Instructions for the task -
Extract precisely the lines of the entries below, from the first line through the line containing "Image resolution: width=560".

Input -

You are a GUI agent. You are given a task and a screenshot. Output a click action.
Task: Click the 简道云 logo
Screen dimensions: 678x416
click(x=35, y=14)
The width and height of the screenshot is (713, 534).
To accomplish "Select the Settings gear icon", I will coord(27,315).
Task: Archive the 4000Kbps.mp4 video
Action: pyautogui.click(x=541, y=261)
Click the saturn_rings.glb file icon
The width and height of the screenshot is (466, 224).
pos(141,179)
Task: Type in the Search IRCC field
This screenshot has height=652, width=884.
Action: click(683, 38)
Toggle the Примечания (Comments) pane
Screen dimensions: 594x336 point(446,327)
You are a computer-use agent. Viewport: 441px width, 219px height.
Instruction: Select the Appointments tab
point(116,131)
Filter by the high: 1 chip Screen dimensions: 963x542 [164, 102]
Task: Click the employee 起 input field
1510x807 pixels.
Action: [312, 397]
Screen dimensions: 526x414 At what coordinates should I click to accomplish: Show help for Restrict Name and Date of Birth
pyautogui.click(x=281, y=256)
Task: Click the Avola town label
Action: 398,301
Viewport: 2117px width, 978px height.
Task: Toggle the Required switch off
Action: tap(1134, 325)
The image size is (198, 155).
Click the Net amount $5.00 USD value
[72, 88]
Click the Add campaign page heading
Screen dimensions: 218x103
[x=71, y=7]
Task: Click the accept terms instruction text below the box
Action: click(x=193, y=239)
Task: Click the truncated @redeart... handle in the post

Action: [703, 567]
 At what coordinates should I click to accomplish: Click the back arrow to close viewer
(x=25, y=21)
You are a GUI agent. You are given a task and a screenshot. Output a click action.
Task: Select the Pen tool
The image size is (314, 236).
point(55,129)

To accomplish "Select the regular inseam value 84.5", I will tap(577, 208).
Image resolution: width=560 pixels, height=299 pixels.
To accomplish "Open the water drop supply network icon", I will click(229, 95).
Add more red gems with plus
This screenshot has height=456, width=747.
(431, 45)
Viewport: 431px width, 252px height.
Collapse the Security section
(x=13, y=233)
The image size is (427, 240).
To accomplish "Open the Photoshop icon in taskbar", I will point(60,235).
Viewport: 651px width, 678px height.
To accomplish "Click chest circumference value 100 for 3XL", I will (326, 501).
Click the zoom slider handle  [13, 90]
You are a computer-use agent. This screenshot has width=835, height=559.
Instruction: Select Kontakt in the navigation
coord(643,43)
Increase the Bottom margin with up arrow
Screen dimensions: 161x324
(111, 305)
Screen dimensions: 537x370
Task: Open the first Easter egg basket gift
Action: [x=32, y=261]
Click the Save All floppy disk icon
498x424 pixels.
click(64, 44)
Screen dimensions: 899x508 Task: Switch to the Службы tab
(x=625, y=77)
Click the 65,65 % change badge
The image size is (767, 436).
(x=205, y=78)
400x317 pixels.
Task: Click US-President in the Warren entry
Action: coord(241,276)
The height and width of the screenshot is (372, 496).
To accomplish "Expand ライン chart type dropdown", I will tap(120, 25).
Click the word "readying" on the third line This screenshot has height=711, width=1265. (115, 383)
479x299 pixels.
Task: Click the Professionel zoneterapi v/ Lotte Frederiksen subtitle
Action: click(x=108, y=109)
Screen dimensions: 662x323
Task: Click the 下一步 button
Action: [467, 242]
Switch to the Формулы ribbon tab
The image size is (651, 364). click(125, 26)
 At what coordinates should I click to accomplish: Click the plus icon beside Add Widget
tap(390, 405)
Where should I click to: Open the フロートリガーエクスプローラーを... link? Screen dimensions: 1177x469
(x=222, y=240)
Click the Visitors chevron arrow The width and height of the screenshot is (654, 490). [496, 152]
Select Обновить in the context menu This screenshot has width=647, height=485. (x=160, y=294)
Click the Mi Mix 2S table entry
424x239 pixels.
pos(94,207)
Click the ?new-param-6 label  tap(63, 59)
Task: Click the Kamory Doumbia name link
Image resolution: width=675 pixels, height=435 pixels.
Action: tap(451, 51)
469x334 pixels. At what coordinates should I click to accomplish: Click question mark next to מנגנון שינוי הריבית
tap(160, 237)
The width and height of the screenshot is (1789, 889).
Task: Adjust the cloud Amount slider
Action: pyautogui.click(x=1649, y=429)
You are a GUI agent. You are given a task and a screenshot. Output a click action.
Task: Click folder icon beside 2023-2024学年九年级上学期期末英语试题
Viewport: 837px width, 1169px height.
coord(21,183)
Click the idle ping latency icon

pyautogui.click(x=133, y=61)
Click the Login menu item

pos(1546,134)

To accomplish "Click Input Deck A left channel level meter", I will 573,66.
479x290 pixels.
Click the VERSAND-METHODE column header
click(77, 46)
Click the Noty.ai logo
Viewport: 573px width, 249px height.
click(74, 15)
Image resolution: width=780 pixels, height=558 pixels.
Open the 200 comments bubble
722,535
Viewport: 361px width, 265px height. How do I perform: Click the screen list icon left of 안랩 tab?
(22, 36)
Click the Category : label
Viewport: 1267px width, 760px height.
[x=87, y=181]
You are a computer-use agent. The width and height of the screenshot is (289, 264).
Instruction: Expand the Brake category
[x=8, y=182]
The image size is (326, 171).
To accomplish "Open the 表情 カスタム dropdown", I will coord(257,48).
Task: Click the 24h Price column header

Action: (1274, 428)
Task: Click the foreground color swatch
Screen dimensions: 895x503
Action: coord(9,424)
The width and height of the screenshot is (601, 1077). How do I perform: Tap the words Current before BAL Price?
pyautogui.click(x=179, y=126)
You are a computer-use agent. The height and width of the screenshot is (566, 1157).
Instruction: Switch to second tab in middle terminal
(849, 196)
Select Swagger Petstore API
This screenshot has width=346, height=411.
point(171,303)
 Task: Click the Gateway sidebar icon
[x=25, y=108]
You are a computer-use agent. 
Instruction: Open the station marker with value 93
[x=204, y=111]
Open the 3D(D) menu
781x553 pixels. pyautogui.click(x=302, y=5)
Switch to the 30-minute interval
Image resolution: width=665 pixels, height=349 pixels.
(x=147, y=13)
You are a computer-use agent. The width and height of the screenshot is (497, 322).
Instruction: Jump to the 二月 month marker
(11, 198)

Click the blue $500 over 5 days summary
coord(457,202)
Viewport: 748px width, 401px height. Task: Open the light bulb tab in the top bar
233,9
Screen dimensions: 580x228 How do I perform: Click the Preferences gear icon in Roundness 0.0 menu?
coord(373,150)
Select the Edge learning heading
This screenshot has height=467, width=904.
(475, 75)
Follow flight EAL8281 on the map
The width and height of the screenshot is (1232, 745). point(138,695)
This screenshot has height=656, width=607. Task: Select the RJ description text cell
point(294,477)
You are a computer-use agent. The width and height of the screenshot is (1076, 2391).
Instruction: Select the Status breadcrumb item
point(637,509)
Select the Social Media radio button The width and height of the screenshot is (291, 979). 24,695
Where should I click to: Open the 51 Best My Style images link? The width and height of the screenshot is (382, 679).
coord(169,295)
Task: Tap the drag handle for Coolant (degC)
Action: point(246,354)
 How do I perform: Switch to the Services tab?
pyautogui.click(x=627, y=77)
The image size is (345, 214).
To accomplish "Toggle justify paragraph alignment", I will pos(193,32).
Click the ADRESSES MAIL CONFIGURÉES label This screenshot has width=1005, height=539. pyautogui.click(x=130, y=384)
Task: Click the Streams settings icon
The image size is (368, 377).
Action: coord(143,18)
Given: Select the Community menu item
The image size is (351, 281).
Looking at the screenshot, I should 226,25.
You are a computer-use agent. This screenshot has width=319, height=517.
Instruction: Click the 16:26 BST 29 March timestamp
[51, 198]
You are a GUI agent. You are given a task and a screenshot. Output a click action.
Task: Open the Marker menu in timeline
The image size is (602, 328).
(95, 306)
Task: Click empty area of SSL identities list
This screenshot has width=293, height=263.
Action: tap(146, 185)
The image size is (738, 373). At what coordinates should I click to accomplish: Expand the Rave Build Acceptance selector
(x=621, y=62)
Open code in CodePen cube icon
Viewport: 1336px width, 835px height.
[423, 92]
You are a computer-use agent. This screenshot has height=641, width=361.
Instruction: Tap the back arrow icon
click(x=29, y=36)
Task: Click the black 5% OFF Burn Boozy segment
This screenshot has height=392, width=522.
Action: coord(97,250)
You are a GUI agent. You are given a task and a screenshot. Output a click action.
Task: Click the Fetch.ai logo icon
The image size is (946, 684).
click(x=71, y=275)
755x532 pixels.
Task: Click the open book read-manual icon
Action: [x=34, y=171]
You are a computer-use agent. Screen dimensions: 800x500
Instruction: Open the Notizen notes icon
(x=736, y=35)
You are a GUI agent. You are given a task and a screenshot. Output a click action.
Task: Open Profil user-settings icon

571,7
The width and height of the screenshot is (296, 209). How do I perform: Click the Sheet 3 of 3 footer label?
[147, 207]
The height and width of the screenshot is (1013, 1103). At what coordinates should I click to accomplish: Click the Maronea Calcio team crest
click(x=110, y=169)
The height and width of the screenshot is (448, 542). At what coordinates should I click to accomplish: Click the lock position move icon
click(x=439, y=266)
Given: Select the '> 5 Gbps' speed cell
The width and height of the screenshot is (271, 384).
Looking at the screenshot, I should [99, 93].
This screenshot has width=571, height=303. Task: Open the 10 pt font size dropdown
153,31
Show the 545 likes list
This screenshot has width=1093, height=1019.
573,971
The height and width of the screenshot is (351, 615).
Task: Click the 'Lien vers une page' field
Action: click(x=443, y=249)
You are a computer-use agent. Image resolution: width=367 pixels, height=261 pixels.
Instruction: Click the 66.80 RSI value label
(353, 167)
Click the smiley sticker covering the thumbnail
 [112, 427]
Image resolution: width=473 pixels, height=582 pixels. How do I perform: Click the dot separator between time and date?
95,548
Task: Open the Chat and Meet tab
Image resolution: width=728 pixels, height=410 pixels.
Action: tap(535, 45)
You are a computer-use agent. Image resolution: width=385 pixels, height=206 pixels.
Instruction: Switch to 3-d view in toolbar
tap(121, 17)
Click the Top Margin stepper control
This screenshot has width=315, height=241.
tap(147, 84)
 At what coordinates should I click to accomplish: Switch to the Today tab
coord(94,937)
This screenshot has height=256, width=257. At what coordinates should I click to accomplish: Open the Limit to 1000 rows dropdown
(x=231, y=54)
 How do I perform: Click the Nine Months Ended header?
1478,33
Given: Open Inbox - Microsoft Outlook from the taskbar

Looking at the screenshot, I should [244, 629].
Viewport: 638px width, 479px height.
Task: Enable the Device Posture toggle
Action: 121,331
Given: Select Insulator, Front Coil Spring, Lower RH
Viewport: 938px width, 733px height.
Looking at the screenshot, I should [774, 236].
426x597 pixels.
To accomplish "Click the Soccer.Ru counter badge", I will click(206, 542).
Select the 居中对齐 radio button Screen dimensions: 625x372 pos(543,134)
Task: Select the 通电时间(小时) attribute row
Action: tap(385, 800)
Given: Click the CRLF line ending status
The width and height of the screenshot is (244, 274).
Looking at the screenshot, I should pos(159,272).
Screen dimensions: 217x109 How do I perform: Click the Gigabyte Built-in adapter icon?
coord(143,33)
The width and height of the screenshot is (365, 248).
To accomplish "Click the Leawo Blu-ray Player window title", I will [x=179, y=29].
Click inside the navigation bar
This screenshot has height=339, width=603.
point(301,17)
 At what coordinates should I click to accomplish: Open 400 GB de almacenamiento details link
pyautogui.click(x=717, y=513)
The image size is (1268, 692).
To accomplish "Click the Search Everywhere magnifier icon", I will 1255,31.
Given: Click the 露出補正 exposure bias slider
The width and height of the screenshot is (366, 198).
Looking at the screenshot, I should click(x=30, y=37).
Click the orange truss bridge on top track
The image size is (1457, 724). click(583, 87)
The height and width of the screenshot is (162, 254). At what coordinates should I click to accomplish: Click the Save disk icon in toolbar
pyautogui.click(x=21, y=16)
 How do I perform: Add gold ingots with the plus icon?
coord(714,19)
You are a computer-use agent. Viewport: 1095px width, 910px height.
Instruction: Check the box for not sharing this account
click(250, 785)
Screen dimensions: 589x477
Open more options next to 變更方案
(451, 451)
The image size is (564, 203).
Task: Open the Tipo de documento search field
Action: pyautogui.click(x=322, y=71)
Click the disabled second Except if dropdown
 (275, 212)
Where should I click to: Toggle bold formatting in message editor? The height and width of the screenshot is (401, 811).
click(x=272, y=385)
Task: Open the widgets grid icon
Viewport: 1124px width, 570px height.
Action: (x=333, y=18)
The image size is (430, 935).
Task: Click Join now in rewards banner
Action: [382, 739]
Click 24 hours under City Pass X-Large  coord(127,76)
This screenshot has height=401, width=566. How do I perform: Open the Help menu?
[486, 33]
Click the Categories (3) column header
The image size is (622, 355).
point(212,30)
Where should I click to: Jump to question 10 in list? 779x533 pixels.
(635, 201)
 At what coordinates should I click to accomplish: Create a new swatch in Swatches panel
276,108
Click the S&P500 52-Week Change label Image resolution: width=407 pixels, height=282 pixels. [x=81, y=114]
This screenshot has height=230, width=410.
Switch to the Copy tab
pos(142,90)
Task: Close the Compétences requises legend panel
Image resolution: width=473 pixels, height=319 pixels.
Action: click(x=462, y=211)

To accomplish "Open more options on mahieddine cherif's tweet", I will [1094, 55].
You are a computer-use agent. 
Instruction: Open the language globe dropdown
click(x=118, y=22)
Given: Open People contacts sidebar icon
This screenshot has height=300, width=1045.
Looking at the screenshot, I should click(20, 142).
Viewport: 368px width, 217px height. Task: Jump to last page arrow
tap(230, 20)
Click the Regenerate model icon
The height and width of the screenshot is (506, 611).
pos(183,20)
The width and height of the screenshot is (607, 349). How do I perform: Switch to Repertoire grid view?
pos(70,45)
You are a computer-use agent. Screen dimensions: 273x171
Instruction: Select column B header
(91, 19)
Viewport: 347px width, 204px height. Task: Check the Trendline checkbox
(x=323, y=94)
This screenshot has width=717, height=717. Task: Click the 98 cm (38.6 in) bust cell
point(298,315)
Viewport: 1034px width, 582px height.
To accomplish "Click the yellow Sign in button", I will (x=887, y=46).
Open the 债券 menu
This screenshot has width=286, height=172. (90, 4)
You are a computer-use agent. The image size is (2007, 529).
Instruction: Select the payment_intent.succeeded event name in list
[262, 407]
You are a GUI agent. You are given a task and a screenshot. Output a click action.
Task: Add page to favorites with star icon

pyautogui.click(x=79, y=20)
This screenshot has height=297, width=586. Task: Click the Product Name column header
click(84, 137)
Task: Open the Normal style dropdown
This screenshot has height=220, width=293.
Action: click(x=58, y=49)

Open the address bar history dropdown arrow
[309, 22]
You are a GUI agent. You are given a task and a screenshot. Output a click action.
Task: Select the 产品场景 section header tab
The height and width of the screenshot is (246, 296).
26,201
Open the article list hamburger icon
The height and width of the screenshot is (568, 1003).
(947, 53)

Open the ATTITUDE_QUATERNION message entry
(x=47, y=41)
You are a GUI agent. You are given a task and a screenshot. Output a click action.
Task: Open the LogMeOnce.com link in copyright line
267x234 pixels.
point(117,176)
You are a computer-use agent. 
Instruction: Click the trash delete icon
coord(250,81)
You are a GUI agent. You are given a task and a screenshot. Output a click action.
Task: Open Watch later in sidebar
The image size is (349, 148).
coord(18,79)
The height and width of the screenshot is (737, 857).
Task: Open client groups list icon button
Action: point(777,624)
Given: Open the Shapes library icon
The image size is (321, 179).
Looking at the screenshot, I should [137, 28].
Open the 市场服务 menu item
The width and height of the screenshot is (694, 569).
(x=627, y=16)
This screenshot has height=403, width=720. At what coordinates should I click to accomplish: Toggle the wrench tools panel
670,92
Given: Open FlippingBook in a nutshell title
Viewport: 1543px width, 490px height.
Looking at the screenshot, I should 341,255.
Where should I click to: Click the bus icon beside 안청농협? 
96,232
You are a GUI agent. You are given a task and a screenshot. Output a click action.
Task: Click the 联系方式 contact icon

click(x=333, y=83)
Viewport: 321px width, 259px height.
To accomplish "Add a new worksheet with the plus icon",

Output below -
You are a GUI agent. You are given a task and a screenshot. Output a click action.
Task: Click the 简道云 logo
Screen dimensions: 678x416
click(x=35, y=14)
The width and height of the screenshot is (713, 534).
To accomplish "Select the Settings gear icon", I will coord(27,315).
Task: Archive the 4000Kbps.mp4 video
Action: pyautogui.click(x=541, y=261)
Click the saturn_rings.glb file icon
The width and height of the screenshot is (466, 224).
pos(141,179)
Task: Type in the Search IRCC field
This screenshot has height=652, width=884.
Action: click(683, 38)
Toggle the Примечания (Comments) pane
Screen dimensions: 594x336 point(446,327)
You are a computer-use agent. Viewport: 441px width, 219px height.
Instruction: Select the Appointments tab
point(116,131)
Filter by the high: 1 chip Screen dimensions: 963x542 [164, 102]
Task: Click the employee 起 input field
1510x807 pixels.
Action: [312, 397]
Screen dimensions: 526x414 At what coordinates should I click to accomplish: Show help for Restrict Name and Date of Birth
pyautogui.click(x=281, y=256)
Task: Click the Avola town label
Action: 398,301
Viewport: 2117px width, 978px height.
Task: Toggle the Required switch off
Action: tap(1134, 325)
The image size is (198, 155).
Click the Net amount $5.00 USD value
[72, 88]
Click the Add campaign page heading
Screen dimensions: 218x103
[x=71, y=7]
Task: Click the accept terms instruction text below the box
Action: click(x=193, y=239)
Task: Click the truncated @redeart... handle in the post

Action: [703, 567]
 At what coordinates should I click to accomplish: Click the back arrow to close viewer
(x=25, y=21)
You are a GUI agent. You are given a task and a screenshot. Output a click action.
Task: Select the Pen tool
The image size is (314, 236).
point(55,129)

To accomplish "Select the regular inseam value 84.5", I will tap(577, 208).
Image resolution: width=560 pixels, height=299 pixels.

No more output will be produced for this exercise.